*TASK DETAILS*
Scan the records below for the word "window" and give only the number of lines that hold it.

*** PROVIDED ENTRIES ***

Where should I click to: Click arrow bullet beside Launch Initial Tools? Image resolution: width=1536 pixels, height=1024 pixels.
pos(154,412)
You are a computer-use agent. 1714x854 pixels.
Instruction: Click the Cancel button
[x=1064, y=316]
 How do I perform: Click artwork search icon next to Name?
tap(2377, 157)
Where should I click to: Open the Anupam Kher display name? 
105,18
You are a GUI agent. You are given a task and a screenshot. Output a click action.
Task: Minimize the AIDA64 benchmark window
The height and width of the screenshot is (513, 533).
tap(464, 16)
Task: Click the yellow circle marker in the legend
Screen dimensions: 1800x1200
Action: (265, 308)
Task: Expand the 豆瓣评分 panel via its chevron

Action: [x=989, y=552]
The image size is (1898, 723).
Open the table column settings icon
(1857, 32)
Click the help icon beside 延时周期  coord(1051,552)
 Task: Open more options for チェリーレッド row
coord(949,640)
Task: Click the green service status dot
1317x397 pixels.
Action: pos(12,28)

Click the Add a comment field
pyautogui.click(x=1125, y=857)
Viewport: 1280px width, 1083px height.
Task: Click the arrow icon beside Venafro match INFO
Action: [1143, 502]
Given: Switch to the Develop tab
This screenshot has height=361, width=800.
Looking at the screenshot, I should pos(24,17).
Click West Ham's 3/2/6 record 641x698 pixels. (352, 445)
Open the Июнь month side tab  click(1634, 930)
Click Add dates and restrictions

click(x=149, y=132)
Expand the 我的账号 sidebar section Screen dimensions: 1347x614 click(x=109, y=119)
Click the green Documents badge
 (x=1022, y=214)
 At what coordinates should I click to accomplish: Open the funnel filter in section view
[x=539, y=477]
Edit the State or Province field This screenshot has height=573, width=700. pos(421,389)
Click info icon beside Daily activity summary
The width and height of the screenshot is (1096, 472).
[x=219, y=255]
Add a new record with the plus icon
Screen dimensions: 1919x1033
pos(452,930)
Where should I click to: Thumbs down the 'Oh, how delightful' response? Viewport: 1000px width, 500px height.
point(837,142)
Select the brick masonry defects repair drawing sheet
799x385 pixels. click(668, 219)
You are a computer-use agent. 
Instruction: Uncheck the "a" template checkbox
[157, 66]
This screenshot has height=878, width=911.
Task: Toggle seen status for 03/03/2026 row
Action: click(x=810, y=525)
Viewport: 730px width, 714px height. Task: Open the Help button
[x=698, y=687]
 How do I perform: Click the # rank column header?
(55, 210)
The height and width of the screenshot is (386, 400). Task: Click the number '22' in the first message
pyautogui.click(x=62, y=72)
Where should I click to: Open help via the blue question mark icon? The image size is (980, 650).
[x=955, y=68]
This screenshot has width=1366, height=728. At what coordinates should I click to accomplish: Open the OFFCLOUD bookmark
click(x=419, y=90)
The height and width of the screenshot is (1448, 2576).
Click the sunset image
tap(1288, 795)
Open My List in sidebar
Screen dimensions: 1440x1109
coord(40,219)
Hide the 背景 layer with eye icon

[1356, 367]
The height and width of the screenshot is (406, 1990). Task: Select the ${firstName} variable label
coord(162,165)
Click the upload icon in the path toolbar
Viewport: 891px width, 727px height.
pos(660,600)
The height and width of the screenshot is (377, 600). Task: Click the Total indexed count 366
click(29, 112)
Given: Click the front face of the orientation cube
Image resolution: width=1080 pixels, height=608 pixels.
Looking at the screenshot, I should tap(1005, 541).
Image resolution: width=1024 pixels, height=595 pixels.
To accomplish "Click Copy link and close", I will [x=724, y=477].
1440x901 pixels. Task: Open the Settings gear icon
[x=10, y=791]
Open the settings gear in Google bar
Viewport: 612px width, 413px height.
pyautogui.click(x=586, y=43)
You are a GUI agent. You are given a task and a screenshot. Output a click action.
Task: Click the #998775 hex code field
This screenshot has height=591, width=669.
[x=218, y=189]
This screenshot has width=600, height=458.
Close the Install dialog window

*** End of PROVIDED ENTRIES ***

*SOLUTION FOR THIS PROBLEM*
2